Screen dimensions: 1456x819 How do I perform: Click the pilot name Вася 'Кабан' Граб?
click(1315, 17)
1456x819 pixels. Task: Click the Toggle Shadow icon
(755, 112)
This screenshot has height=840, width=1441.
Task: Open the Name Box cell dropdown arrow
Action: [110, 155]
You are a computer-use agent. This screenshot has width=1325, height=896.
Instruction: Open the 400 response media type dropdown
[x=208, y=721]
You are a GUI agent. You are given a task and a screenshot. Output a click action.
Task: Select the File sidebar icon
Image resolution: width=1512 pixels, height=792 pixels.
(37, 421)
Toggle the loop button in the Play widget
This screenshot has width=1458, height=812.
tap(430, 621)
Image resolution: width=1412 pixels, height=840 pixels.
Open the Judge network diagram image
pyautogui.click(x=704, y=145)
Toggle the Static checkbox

====

THE TASK -
Copy each line of the data above exactly as it appears.

PROBLEM SOLUTION -
Screen dimensions: 1456x819 How do I perform: Click the pilot name Вася 'Кабан' Граб?
click(1315, 17)
1456x819 pixels. Task: Click the Toggle Shadow icon
(755, 112)
This screenshot has height=840, width=1441.
Task: Open the Name Box cell dropdown arrow
Action: [110, 155]
You are a computer-use agent. This screenshot has width=1325, height=896.
Instruction: Open the 400 response media type dropdown
[x=208, y=721]
You are a GUI agent. You are given a task and a screenshot. Output a click action.
Task: Select the File sidebar icon
Image resolution: width=1512 pixels, height=792 pixels.
(37, 421)
Toggle the loop button in the Play widget
This screenshot has width=1458, height=812.
tap(430, 621)
Image resolution: width=1412 pixels, height=840 pixels.
Open the Judge network diagram image
pyautogui.click(x=704, y=145)
Toggle the Static checkbox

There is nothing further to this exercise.